At the outset it should be noted that the defendant has contested the jurisdiction of this court to entertain an application for temporary alimony and counsel fees. He cites as authority section 215-e of the Domestic Relations Law and also the case of Capitella v. Capitella (55 Misc. 2d 632) for the proposition that such an application should be made to the Conciliation Commissioner who should hold a hearing and take testimony as to the financial ability and the needs of the parties.

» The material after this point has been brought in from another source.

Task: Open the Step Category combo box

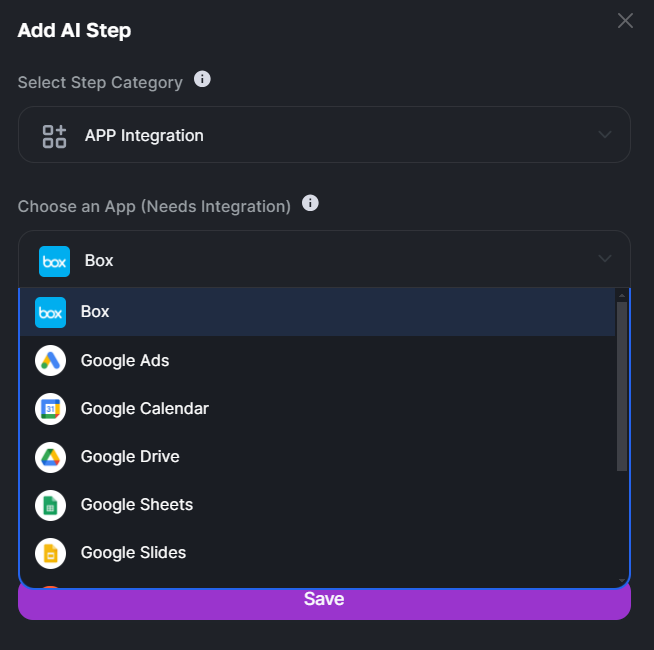Action: 324,134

It is this court's holding that while the Conciliation Commissioner can entertain an application in the first instance for temporary alimony and counsel fees, still by virtue of section of the Domestic Relations Law such an application can also be made directly to the court. Under section 211 of the Domestic Relations Law there is a provision that a notice of petition and petition to the court for temporary alimony, child support and counsel fees based on financial ability and need could only be served with a matrimonial summons or at any time prior to the termination of the conciliation proceedings. In the case of Loretta B. v. Gerard B. (30 A.D.2d 347) there is a clear indication that an award of temporary alimony and counsel fees may be made prior to the completion of the conciliation proceedings in a divorce action. While that case does not stand for the proposition that the award can be made in the first instance by the Supreme Court, it can well be inferred that the application in that case was initially made to the Supreme Court. It should also be noted that the Loretta B. case was decided prior to the effective date of the amendments to section 211 of the Domestic Relations Law which now allows a notice of petition and petition to be made "to the court" contemporaneously with the service of the summons at any time prior to the termination of the conciliation proceedings.

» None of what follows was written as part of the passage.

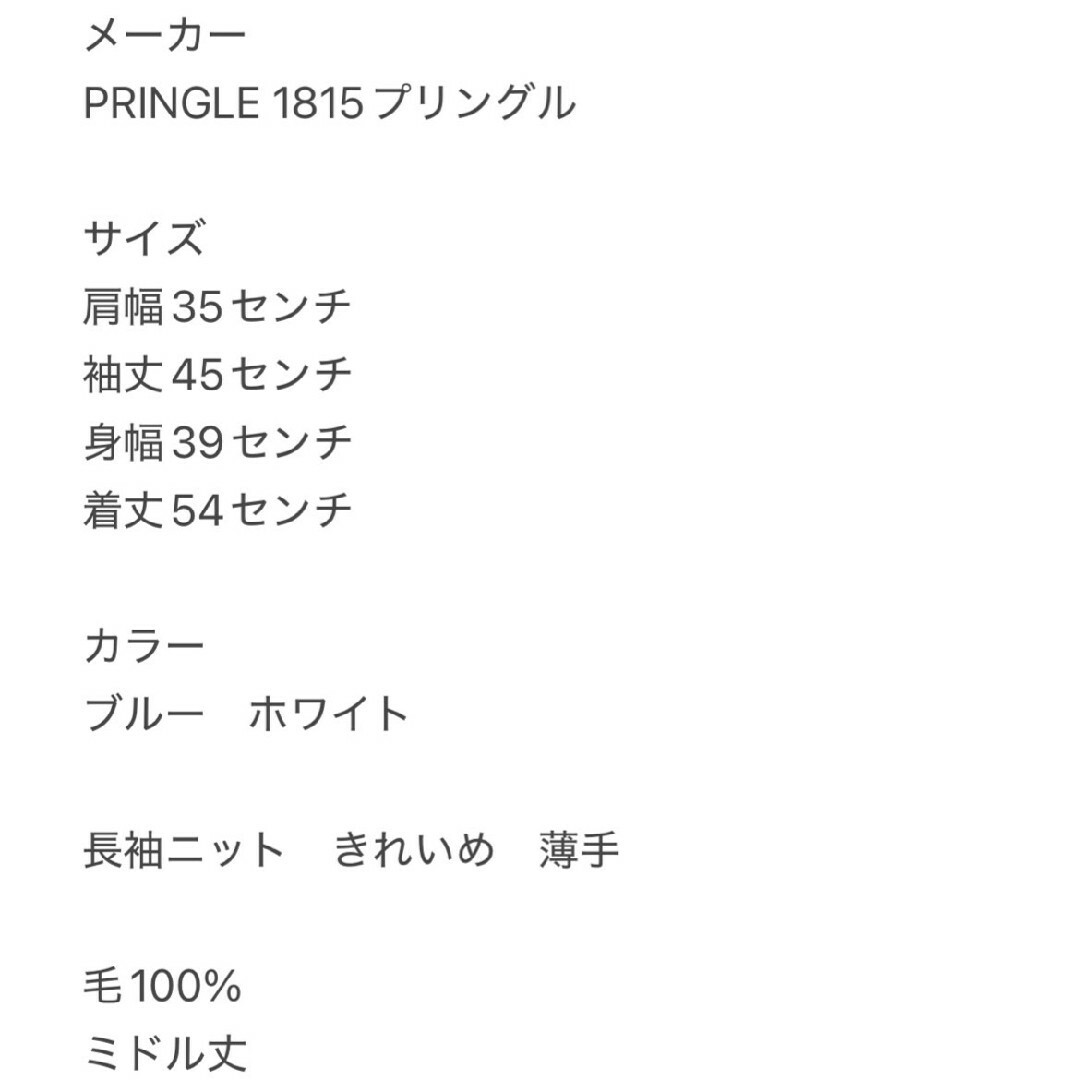Click the 長袖ニット text
Image resolution: width=1080 pixels, height=1080 pixels.
click(x=184, y=850)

The Loretta B. case also stands for the proposition that an application for alimony and counsel fees made during the statutory conciliation period should be supported only by facts relating to the financial ability and needs of the parties. This statement follows the general proposition that an application for temporary alimony should not be made or encouraged unless there is a genuine necessity. Thus in Light v. Light (29 A.D.2d 540) and also Swinson v. Swinson (29 A.D.2d 693) evidence that the plaintiff wife had assets of her own did not warrant an award of temporary alimony or counsel fees although the trial court was given the prerogative of making an appropriate allowance nunc pro tunc.
Applying these general principles to the facts adduced from the affidavits submitted in the instant action it is this court's decision that said motion be in all respects denied. However, leave to apply to the trial court for a nunc pro tunc order is granted. (Light v. Light, supra.)

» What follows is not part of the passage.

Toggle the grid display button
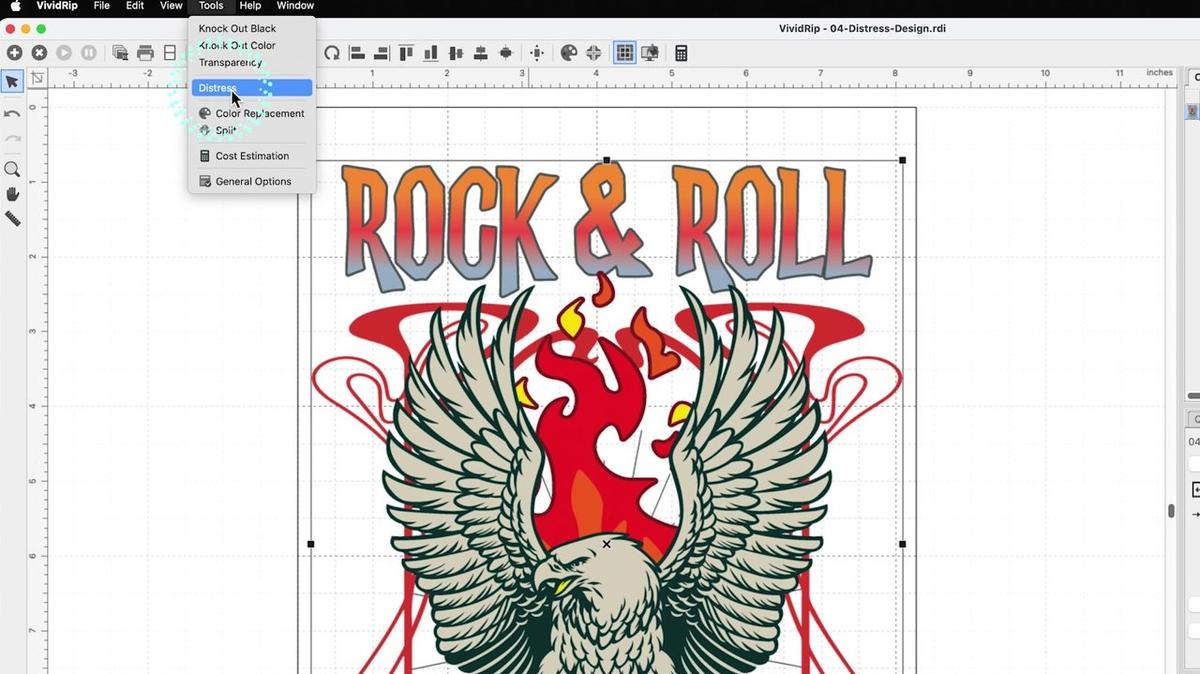 (625, 53)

There is no indication in the moving papers that the wife is unable to work and surely this criterion, as set forth in section 236 of the Domestic Relations Law is available to the court on an application for temporary alimony, notwithstanding section 215-e of the Domestic Relations Law. The wife's ability to work will definitely affect her need for financial assistance during the pendency of a matrimonial action. The plaintiff here has personal property, which according to the defendant totals some $13,500 and a savings account of at least $5,000, as well as a monthly income from a mortgage of $58.
All of these facts taken into consideration would indicate that the plaintiff has failed to prove financial need on this application.